We have no comments. FYI: Oxfam already lost its FCRA licence back in 2022. The Hindu has more details. We also did a Big Story on how the government is using foreign remittance laws to starve NGOs of funds.
India’s population soon to be #1
According to a new UN report, India is set to take over China as the most populous country in the world by the middle of this year. Our projected population: “over 1.4 billion people, or more than the entire population of the Americas or Africa or Europe.” FYI: we haven’t held an official census since 2011—due to the pandemic—so this is a UN estimate. Important to note—population growth across the world is highly uneven:
The report says that contrary to the alarm bells about exploding numbers, population trends everywhere point to slower growth and ageing societies.

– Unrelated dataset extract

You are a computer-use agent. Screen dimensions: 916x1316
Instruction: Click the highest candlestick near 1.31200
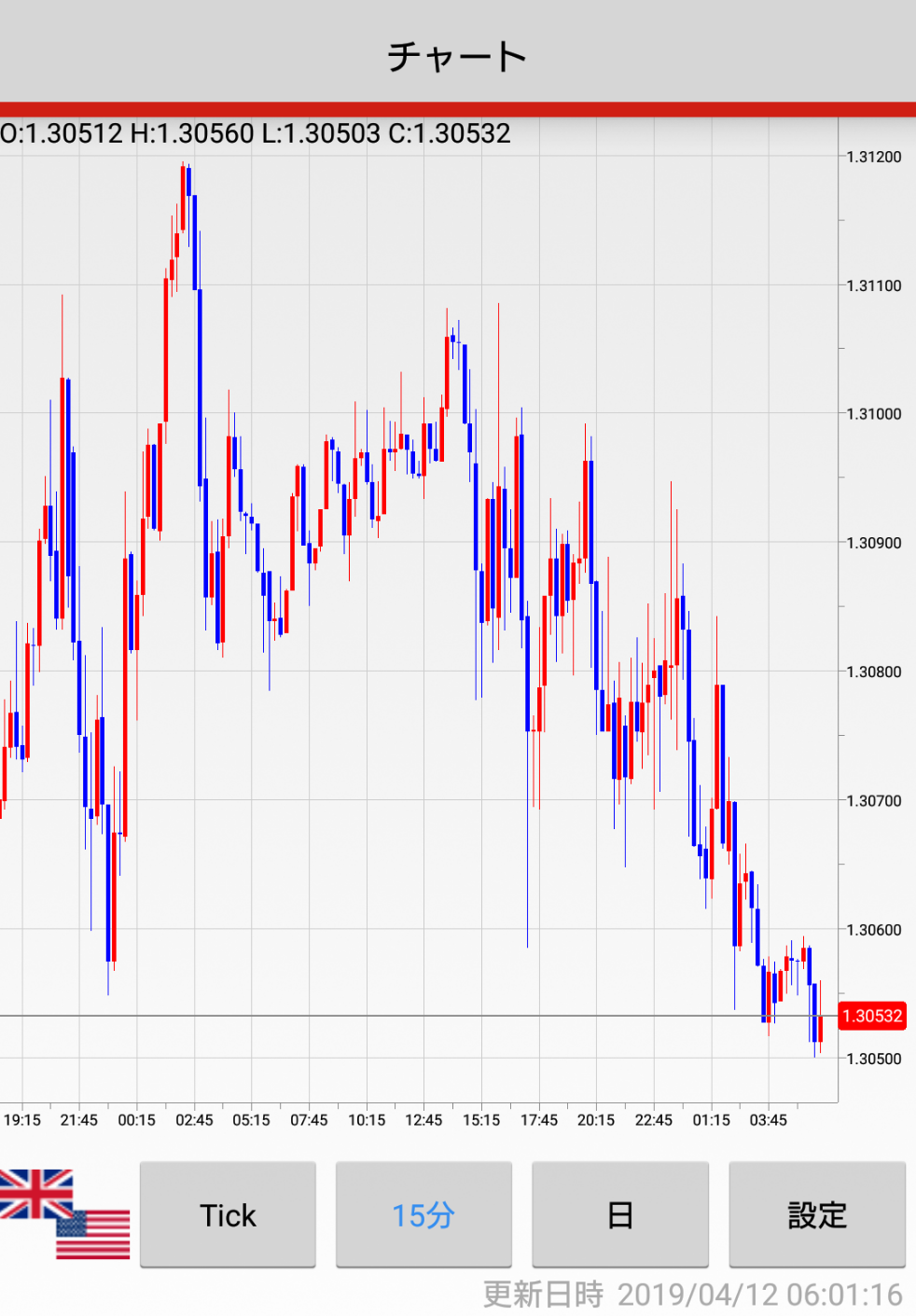pos(184,198)
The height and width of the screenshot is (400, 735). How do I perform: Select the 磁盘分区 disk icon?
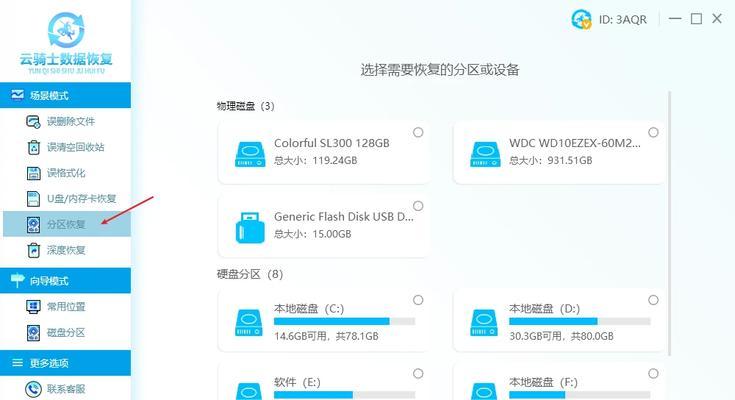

Just eight countries will account for half the projected growth in global population by 2050 — the Democratic Republic of Congo, Egypt, Ethiopia, India, Nigeria, Pakistan, the Philippines and the United Republic of Tanzania — while two-thirds of people now live in a country where lifetime fertility corresponds with zero growth.
Bloomberg News looks at the pros and cons of India’s demographic dividend.
Netflix is looking better!
The company posted mixed financial results this quarter. The revenues matched analyst predictions—but the number of new subscribers were below expectations—1.75 million as opposed to 2.06 million. But this is pretty good for a company that lost a whopping 200,000 subscribers in the first quarter of 2022.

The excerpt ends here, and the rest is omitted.